When I was a teenager I was pretty quiet about my DS interest because most people from my generation seemed kind of clueless in Jr. high/High School. I figured they wouldn't "get" DS or understand or care about it.
Nowadays I'm open about my interests. Heck, I recently wore a Barnabas babydoll T-shirt to a rockabilly/psychobilly concert. I made the shirt myself out of the Basil Gogos
Famous Monsters cover painting. Several of the people at the concert recognized the character and eagerly complimented me on the shirt.

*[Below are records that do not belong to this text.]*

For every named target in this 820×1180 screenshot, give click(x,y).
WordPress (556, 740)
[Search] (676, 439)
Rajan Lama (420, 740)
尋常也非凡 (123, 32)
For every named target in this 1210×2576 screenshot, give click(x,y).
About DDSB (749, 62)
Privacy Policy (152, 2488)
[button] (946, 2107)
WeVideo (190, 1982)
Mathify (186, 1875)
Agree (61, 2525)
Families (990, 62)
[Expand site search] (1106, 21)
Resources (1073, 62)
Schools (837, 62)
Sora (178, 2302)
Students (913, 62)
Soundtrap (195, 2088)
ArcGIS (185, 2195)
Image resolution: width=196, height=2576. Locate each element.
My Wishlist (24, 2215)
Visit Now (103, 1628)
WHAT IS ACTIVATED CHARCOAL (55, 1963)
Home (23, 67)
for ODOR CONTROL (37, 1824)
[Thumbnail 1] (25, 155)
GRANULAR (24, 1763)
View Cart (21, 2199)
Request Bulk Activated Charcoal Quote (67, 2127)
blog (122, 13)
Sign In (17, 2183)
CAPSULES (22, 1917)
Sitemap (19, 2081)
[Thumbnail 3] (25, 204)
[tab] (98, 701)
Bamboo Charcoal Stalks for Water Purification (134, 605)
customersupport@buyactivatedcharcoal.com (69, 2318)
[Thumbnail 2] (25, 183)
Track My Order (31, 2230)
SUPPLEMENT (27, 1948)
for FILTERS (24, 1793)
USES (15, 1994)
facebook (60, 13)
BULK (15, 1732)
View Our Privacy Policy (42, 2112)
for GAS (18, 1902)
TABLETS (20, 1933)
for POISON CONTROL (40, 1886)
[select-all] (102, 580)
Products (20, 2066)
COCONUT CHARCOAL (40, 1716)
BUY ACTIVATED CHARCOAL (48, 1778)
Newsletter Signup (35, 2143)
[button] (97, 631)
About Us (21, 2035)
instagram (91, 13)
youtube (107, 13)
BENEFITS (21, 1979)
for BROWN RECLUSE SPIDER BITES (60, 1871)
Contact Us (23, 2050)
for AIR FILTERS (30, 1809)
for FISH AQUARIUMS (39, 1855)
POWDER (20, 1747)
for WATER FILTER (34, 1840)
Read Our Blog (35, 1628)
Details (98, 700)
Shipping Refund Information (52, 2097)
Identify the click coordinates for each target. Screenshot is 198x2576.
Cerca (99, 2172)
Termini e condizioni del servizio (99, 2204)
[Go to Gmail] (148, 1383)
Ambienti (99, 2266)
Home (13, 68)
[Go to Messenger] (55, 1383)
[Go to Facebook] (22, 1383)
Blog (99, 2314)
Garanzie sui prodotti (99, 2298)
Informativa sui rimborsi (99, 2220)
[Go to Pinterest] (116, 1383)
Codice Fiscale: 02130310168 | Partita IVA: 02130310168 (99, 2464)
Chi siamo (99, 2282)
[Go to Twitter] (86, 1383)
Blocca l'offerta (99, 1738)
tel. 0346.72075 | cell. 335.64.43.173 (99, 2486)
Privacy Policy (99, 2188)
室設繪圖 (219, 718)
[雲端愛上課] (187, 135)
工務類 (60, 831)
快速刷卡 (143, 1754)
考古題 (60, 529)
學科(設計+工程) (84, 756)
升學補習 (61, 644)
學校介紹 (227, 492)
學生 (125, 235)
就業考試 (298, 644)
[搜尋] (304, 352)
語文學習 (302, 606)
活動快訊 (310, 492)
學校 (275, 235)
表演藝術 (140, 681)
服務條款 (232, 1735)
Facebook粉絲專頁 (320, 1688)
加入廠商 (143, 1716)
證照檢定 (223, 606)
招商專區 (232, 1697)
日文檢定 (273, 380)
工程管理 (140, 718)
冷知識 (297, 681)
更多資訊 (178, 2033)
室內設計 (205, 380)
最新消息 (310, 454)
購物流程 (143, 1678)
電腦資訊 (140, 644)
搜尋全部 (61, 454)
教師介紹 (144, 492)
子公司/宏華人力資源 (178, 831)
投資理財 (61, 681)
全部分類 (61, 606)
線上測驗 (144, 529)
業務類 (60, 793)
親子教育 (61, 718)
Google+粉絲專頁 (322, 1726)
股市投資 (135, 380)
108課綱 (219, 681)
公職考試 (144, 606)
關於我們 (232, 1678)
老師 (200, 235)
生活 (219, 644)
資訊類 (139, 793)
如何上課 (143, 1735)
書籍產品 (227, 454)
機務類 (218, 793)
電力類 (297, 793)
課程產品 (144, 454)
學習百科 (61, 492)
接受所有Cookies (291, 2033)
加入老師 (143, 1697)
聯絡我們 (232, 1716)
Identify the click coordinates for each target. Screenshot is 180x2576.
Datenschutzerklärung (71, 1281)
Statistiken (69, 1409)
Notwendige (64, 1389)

Most folks I've talked to who are familiar with the show think it's pretty cool, at the very least in premise if they hadn't actually seen it. One friend, however, razzed me pretty viciously about DS a couple of years ago, saying the episodes made no sense and that the show was "old," "cheesy," "kind of stupid" and that it "sucks." Of course, these nasty remarks (meant to irritate me no doubt) succeeded only in making my Portuguese temper flare. Thus, I countered with my own derogatory references to his strong interests in juvenile one-dimesional teenybopper fare regarding some goofy, vapid valley girl who slays vampires, and a derivative yawn-inducing program about some moronic warrior woman (It was said partly in..uh..
self defense, so please don't kill me Buffy and Xena fans). He got
really[/i] mad at that point and actually started shouting "Hey!! Why do you have to talk **** about Xena and Buffy?!!! What the **** does that have to do with anything?!!!" He was really POed! It seriously could have been a scene out of a Kevin Smith movie or something.
Once this War of Dorkiness subsided a few minutes later, we were both cracking up for geting so ridiculously peevish about our respective fave TV shows, and we hugged and made up. Hey, at this point my friends should know better than to diss DS when I'm around! He deserved it.